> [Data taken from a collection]
════

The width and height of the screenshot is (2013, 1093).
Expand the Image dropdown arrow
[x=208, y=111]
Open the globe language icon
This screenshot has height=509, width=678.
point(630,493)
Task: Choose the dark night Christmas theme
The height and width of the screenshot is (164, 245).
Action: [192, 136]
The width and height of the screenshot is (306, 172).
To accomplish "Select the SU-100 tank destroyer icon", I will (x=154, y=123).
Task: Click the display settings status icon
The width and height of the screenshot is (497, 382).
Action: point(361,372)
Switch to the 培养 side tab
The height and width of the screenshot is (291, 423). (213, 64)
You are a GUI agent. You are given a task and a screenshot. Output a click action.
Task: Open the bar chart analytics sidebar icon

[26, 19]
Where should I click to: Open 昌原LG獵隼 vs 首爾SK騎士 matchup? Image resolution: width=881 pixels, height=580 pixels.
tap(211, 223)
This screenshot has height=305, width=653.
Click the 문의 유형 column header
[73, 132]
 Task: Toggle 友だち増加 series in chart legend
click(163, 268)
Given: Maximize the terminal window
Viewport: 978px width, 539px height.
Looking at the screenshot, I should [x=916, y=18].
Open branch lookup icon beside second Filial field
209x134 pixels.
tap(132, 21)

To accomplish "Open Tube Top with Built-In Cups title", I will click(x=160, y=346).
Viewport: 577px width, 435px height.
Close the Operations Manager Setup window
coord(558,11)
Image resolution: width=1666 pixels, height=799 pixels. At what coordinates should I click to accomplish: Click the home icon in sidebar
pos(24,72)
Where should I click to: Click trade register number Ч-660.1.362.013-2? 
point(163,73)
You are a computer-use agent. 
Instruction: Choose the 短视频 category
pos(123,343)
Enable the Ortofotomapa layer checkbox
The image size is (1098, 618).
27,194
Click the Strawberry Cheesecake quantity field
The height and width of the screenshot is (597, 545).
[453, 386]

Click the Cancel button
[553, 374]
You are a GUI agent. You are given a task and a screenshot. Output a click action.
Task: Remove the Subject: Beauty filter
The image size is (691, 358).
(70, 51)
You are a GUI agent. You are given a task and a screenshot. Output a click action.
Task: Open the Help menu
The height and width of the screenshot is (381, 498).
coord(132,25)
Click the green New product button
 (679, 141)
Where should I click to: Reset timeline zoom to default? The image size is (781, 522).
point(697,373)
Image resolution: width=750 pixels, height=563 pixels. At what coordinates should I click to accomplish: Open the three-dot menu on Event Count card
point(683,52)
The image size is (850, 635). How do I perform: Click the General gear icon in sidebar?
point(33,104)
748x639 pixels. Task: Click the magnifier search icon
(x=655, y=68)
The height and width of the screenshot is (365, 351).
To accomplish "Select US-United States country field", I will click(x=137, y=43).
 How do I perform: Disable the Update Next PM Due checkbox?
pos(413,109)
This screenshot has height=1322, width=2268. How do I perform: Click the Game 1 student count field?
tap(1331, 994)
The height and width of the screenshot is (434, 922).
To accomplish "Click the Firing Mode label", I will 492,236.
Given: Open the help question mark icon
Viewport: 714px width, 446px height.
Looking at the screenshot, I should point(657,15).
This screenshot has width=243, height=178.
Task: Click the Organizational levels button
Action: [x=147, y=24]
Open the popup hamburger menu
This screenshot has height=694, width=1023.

════

> [WRITTEN INSTRUCTION]
Please copy the lines from the start through the line that contains "will (x=154, y=123).", replacing "globe" with "world" and leaving everything else unchanged.

> [ANSWER TO THE TASK]
The width and height of the screenshot is (2013, 1093).
Expand the Image dropdown arrow
[x=208, y=111]
Open the world language icon
This screenshot has height=509, width=678.
point(630,493)
Task: Choose the dark night Christmas theme
The height and width of the screenshot is (164, 245).
Action: [192, 136]
The width and height of the screenshot is (306, 172).
To accomplish "Select the SU-100 tank destroyer icon", I will (x=154, y=123).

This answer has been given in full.